O Código Civil Brasileiro (1916) é taxativo em seu artigo 1.611, parágrafo segundo, que dispõe: "Ao cônjuge sobrevivente, casado sob o regime da comunhão universal, enquanto viver e permanecer viúvo será assegurado, sem prejuízo da participação que lhe caiba na herança, o direito real de habitação relativamente ao imóvel destinado à residência da família, desde que seja o único bem daquela natureza a inventariar". Portanto, o direito a habitação do viúvo ou viúva, enquanto perdurar esse estado civil, isto é, enquanto não contrair outro casamento, é vitalício, garantido até a morte do cônjuge sobrevivente. Nada irá removê-lo dali, contra a sua vontade, principalmente por herdeiros, ou após a partilha, pelos coproprietários do bem, pois está preservado o seu direito de morada. Ora nada mais justo, por isso, que tenha sido mantida na posse a viúva, conservado inatacável o condomínio e indeferido o pedido de autorização da venda, argumentos em que nos alicerçamos durante toda a tramitação da ação.

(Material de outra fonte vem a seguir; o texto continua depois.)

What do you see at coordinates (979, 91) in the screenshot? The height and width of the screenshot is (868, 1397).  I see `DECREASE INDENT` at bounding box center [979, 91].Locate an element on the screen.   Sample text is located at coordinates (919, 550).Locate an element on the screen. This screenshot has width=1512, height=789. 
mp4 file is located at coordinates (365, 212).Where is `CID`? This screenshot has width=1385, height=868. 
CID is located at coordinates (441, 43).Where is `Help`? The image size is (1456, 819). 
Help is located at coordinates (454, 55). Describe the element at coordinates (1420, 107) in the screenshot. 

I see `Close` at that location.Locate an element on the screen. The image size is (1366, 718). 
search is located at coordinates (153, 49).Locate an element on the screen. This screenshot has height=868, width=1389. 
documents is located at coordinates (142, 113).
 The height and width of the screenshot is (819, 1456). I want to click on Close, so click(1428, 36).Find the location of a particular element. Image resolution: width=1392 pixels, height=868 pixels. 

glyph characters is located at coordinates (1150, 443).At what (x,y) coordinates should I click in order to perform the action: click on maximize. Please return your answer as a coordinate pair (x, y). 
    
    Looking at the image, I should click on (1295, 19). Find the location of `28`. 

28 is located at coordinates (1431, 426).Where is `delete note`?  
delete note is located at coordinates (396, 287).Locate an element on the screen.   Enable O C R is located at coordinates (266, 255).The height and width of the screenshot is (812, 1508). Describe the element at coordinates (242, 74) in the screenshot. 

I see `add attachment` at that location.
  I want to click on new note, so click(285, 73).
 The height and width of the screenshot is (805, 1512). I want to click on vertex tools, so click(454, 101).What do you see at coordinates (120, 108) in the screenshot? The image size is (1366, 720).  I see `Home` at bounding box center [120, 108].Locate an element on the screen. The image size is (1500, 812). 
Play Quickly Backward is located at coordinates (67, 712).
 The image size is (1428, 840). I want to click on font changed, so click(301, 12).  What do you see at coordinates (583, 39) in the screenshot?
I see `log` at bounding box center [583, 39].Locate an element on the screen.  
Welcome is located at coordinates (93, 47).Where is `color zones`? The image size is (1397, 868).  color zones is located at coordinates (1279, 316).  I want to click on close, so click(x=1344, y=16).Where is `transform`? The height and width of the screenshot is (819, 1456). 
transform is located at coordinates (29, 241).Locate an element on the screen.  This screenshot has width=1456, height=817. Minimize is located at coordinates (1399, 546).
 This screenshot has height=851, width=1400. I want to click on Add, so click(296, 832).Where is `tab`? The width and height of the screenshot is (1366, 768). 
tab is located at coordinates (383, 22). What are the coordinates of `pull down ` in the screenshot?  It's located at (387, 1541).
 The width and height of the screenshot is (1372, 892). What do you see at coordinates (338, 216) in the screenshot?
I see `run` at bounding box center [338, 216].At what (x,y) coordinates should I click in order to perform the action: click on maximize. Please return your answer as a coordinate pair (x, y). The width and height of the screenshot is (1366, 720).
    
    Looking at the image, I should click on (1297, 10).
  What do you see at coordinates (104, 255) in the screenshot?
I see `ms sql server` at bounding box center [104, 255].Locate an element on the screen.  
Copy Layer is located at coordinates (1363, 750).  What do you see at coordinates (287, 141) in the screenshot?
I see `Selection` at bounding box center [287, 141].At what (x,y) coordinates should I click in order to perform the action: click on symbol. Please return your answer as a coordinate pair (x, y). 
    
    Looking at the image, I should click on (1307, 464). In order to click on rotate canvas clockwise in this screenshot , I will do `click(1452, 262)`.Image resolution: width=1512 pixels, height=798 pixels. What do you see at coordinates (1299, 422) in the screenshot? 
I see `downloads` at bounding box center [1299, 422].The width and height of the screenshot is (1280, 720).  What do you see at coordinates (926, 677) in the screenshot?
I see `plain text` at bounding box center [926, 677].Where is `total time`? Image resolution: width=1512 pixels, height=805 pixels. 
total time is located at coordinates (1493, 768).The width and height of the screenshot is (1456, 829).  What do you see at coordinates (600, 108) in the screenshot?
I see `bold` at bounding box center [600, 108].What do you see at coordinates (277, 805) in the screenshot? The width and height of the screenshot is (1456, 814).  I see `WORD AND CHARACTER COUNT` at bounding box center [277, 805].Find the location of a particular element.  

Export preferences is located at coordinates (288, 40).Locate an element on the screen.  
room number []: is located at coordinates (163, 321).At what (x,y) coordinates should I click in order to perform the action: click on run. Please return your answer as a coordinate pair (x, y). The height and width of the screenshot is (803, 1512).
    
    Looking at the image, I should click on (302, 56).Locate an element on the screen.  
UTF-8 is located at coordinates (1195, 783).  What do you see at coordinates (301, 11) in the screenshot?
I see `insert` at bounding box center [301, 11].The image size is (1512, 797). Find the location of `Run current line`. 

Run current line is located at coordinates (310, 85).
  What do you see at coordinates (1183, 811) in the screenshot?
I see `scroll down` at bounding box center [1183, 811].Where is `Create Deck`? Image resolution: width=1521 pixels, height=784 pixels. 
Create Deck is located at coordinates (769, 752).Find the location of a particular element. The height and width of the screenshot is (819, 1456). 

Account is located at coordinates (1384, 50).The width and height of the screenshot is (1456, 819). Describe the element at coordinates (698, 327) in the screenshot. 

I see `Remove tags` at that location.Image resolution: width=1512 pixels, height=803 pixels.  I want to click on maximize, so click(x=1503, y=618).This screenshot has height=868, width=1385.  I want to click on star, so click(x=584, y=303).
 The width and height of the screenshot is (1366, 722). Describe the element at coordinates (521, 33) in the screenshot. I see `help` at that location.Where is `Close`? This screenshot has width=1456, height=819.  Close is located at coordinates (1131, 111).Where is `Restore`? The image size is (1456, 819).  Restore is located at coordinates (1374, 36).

O artigo em tela é um dos mais felizes e elogiáveis dispositivos de nosso Código Civil, eis que consolida situações jurídicas, promovendo a paz e tranquilidade nessas relações específicas, ampara e defende de usurários e inescrupulosos, protegendo e dando a merecedora consideração àquele que conquistou um teto para seu abrigo e quando só, se vê ameaçado de ali não mais poder habitar, cuidando, assim, desse direito mínimo que alguém deve ter: o da habitação. Inconformadas e sempre vencidas judicialmente, as autoras da ação, ansiosas em se apoderarem de fato da herança, mesmo deixando ao desabrigo a viúva, recorreram até ao Superior Tribunal de Justiça, sem êxito.

A bondosa senhora, que soubemos um dia ter vivido até 92 anos para desespero das enteadas, após o encerramento do processo, transitado com o benefício da justiça gratuita, isto é, sem pagamento de custas, tempos após ter sido cientificada do resultado definitivo da ação, um dia adentrou ao nosso escritório e com a costumeira humildade, a felicidade discretamente estampada entre as rugas do rosto, desculpando-se pelo atraso, ofereceu o pagamento dos nossos honorários, pelos quais nunca pretendemos cobrar, mas que foi um dos maiores e mais valiosos dos que já recebemos até hoje: um delicioso bolo carinhosamente coberto de chocolate, feito com imensa gratidão, e que compartilhei (só a gratidão) com todos os juízes que, com nobreza, sabedoria e justiça, julgaram aquele caso.